▶ CONSIGNES DE TRAVAIL:
1. Que répond l'extrait sur l'information sur les médicaments à ces questions ?
(a) Dans quel cas le conflit d'intérêts est-il manifeste ?
(b) À qui revient la responsabilité de la sécurité des patients ?
(c) Quelle revue répertorie les études indépendantes ?
2. Pouvez-vous prolonger l'extrait sur l'information sur les médicaments à partir de sa dernière phrase ?

Le conflit d’intérêts est manifeste quand le producteur assure la formation des prescripteurs.

En dehors de ce système, comment trouver l’information sur les médicaments ?

La sécurité des patients est de la responsabilité des médecins qui doivent se former et s’informer d’après des études indépendantes sur les produits de santé et des données objectives acquises de la science. La revue Prescrire répertorie ces études mais je suis à la limite du conflit d’intérêts car elle est notre partenaire. Il existe également d’autres sources d’informations indépendants dans la littérature.

L’ANSM et la HAS peuvent-elles vous aider ?

▶ EXTRAITS DE DONNÉES:
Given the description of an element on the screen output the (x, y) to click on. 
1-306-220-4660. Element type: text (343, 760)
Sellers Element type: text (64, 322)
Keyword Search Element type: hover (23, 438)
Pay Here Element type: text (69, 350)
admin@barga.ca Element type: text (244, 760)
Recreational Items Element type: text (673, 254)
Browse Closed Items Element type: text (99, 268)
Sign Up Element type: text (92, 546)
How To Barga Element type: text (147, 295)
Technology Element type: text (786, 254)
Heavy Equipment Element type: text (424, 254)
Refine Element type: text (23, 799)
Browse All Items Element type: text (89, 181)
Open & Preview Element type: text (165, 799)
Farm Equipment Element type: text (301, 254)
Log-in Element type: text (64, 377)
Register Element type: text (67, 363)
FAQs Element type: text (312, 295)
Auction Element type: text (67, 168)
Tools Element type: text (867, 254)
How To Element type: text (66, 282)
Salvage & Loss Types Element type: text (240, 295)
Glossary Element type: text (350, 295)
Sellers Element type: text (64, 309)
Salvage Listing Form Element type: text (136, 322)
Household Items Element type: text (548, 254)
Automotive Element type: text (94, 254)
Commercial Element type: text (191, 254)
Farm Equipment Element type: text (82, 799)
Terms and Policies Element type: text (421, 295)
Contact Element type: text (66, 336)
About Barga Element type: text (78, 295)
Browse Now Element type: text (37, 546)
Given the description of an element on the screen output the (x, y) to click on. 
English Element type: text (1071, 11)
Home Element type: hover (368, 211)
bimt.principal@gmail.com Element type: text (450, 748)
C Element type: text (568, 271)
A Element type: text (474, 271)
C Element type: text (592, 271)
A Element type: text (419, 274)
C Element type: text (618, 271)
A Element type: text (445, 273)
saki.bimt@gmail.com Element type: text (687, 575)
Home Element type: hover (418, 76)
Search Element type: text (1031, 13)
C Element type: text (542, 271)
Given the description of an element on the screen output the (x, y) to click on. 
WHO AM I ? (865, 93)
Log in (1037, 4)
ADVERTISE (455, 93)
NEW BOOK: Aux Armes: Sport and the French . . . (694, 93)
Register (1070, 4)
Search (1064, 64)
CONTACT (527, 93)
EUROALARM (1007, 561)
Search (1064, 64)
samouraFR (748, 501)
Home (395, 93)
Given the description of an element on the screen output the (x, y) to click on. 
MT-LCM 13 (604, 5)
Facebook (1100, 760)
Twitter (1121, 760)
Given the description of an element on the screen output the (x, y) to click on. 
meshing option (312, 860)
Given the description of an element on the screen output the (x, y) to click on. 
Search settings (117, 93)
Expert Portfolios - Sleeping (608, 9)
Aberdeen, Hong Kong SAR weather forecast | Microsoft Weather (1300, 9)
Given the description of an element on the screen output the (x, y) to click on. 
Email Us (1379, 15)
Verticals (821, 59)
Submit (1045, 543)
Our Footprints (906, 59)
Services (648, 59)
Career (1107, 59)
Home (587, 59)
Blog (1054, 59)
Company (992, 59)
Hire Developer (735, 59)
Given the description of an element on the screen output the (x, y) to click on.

▶ EXERCICES CORRIGÉS:
1.
(a) Quand le producteur assure la formation des prescripteurs.
(b) Aux médecins.
(c) La revue Prescrire.

2.
L’ANSM (agence nationale de sécurité du médicament) se base sur des études « supposées » indépendantes pour valider les médicaments qui peuvent être prescrits. Mais si tous présentent un bénéfice-risque de qualité, beaucoup d’entre eux sont inutiles et ne sont que les copies d’autres produits dans une logique purement marketing. Quant aux préconisations de la Haute autorité de santé (HAS), on peut se demander si elles sont toujours indépendantes. Il y a quelques années, des recommandations ont été faites par des experts qui avaient de nombreux conflits d’intérêts. Cela a fait l’objet de la thèse de doctorat en médecine de Louis-Adrien Delarue en 2011. On peut consulter la base Transparence santé qui liste et donne un accès public aux liens d’intérêts des professionnels de santé qui sont à déclarer dés 10 euros d'avantages en nature ou en espèce. Il n’y a pas eu d’études sur le seuil nécessaire pour être influencé.

BaseTransparenceSante INT
La base Transparence santé donne un accès public aux conflits d’intérêts des professionnels de santé

Quels sont les arguments de vos détracteurs ?

Toujours les mêmes. « Nous sommes suffisamment grands pour ne pas nous laisser influencer … ». Pourtant, toutes les études montrent qu’une campagne de publicité associée à une « campagne de repas » amène une sur-prescription du médicament. Cela a été prouvé en double aveugle.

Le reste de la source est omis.